Your goal: Each line from the one containing "Click the link chain icon" through the last line of the data below should be printed exactly, please, with any pictures omitted.

==============================

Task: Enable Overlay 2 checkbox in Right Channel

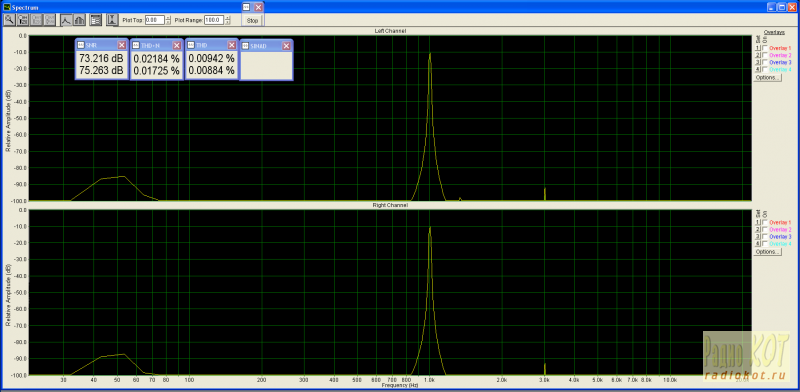Action: [x=765, y=230]
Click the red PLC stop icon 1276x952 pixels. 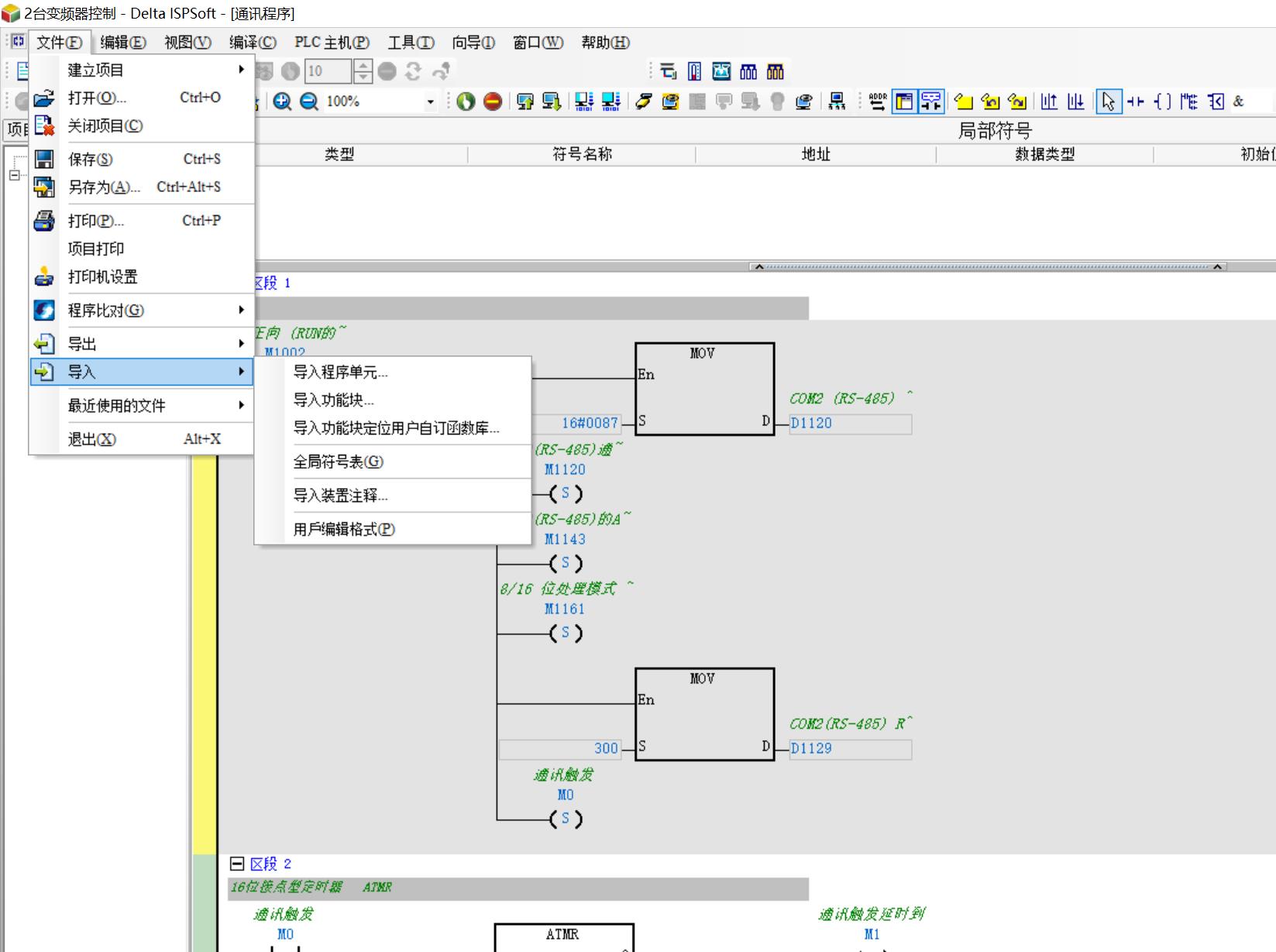tap(493, 101)
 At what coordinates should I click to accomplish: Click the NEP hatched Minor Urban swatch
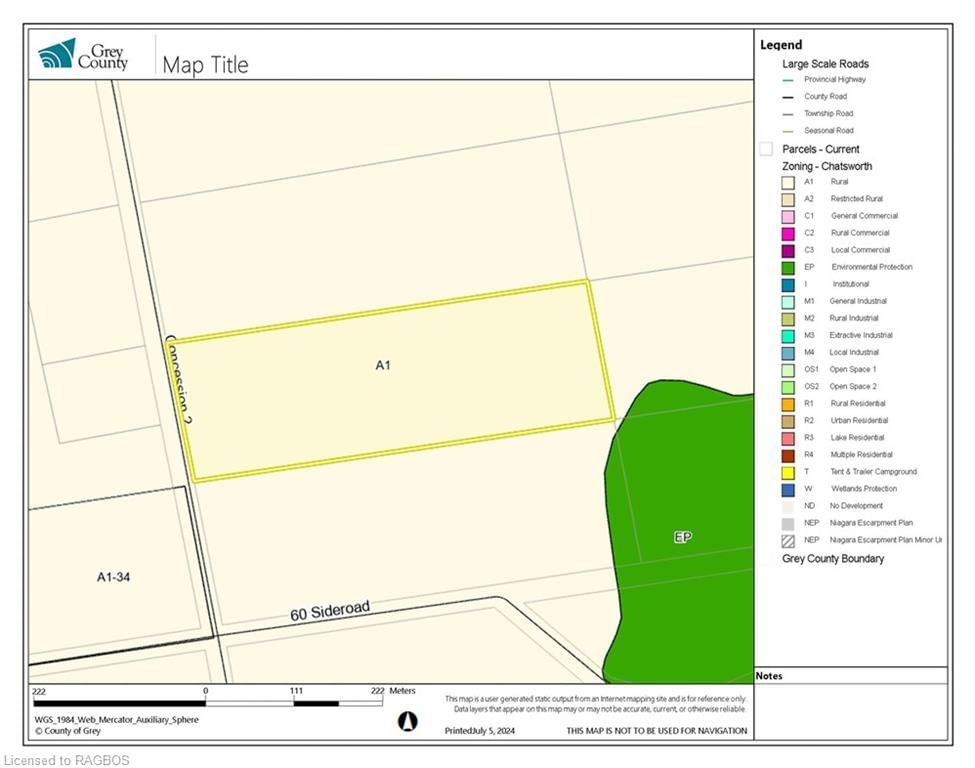coord(788,541)
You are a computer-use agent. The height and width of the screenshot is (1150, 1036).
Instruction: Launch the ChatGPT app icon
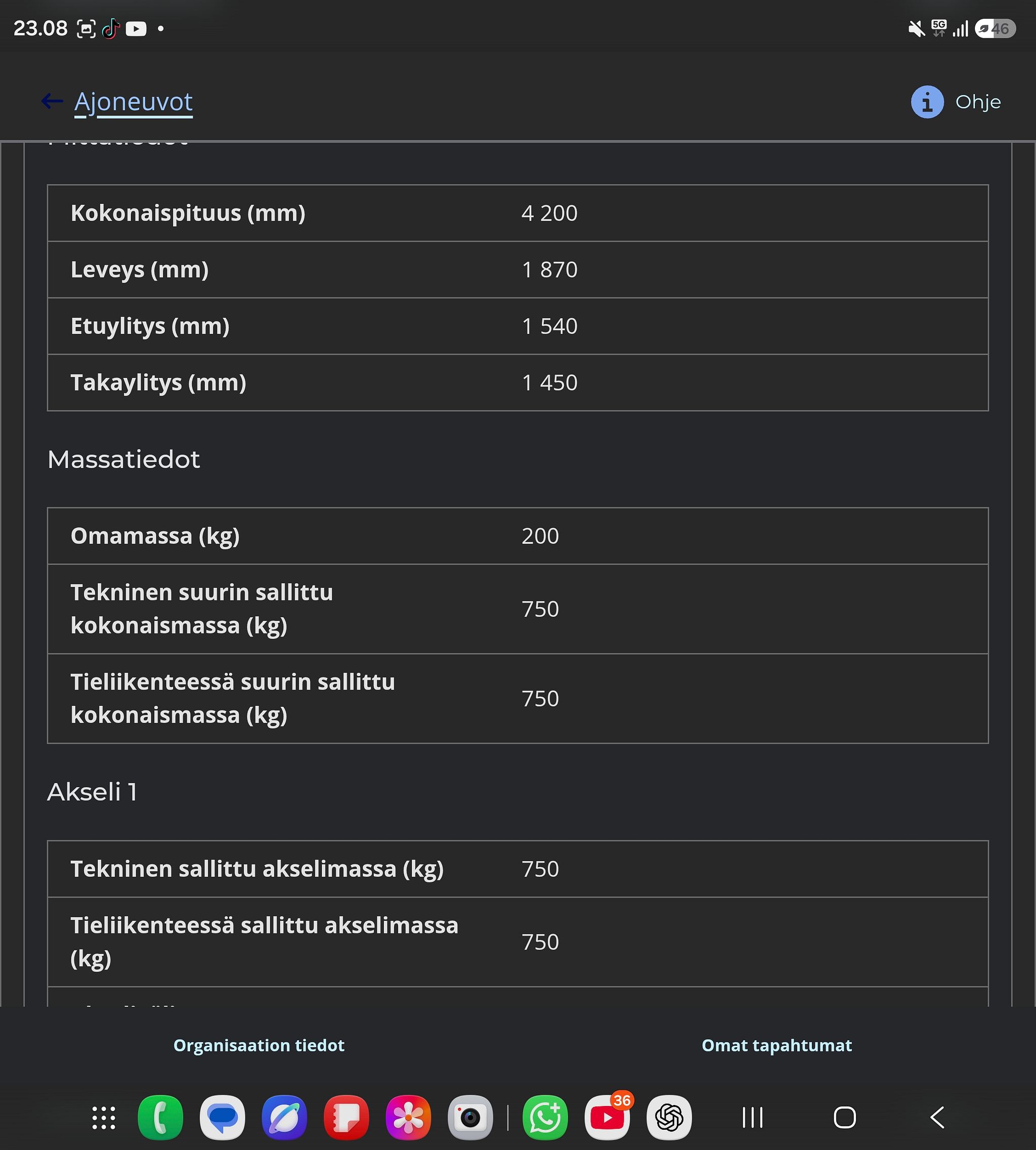[x=669, y=1118]

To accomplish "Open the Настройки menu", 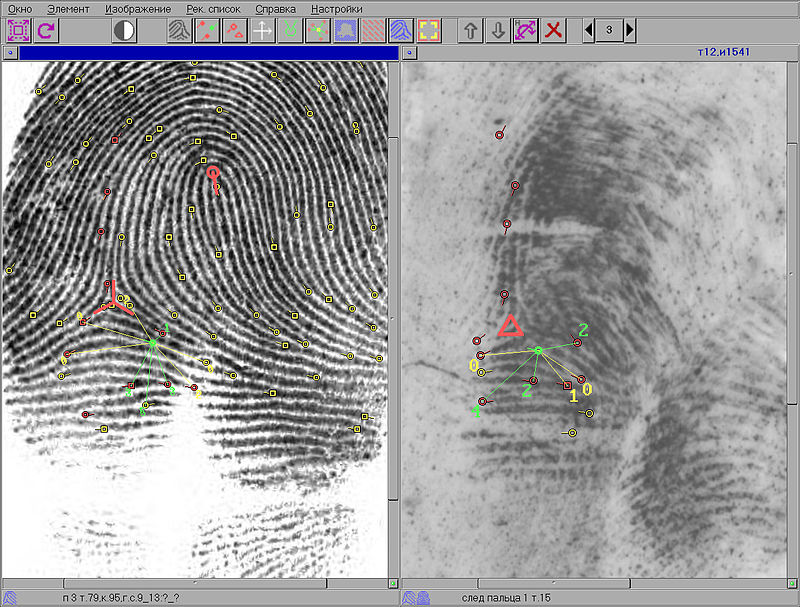I will (x=336, y=8).
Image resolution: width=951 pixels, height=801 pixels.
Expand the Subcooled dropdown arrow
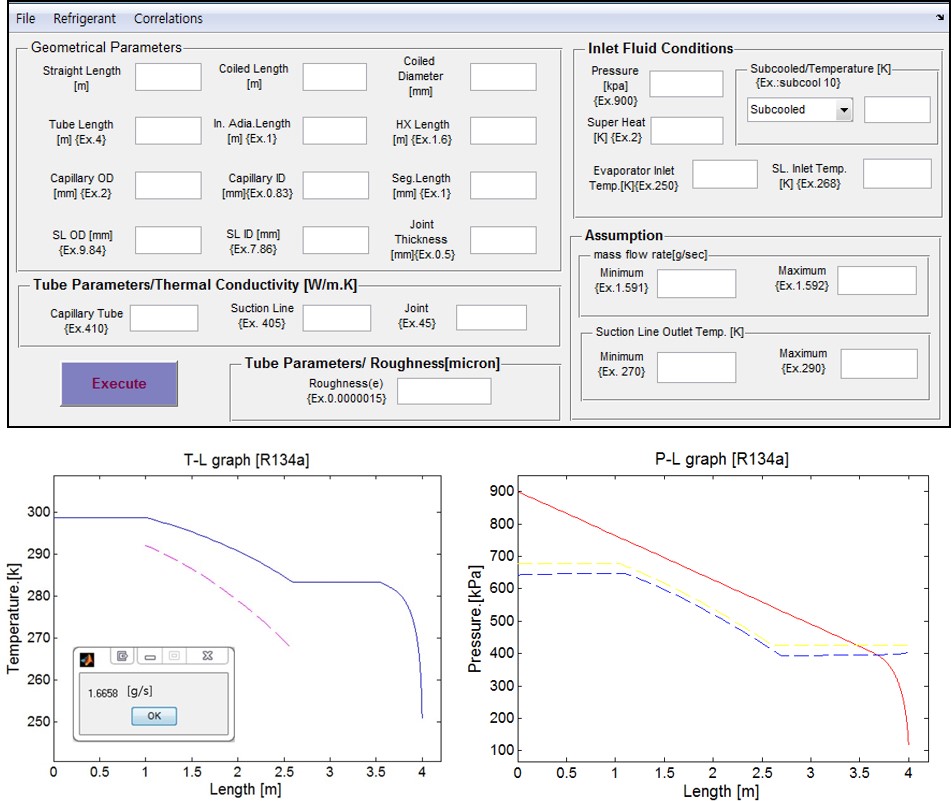844,110
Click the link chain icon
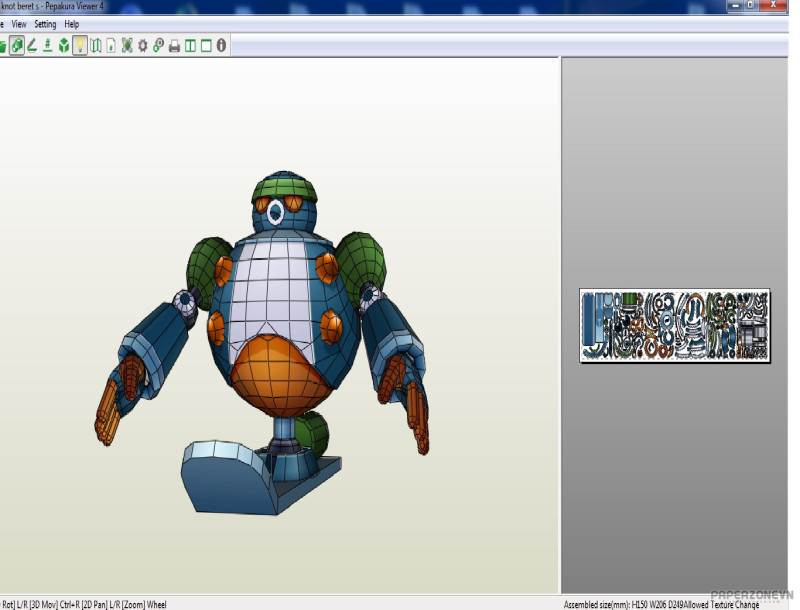Viewport: 800px width, 610px height. pos(158,46)

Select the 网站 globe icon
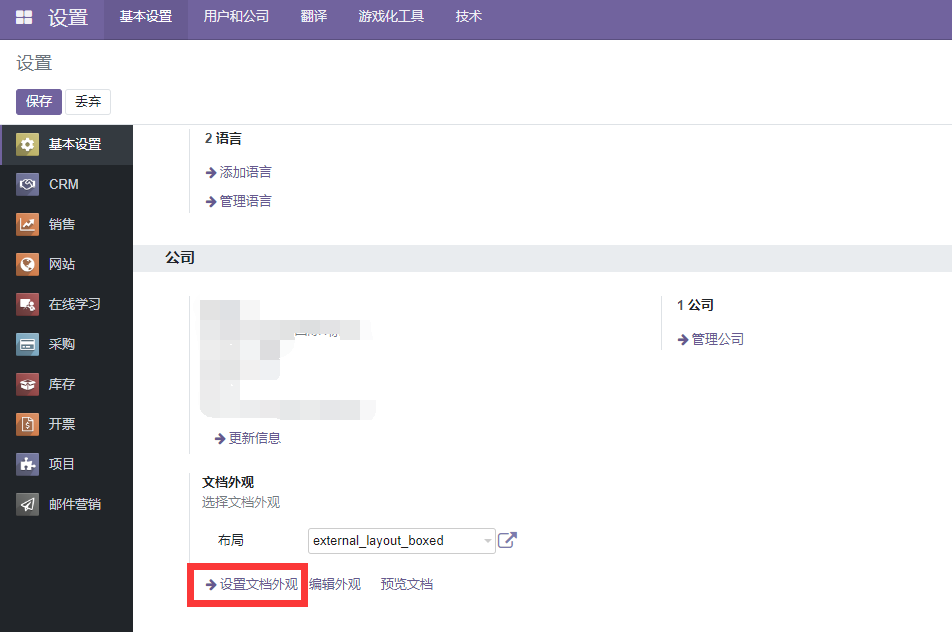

==============================

Reply:
Click the link chain icon
Viewport: 800px width, 610px height. pos(158,46)

Select the 网站 globe icon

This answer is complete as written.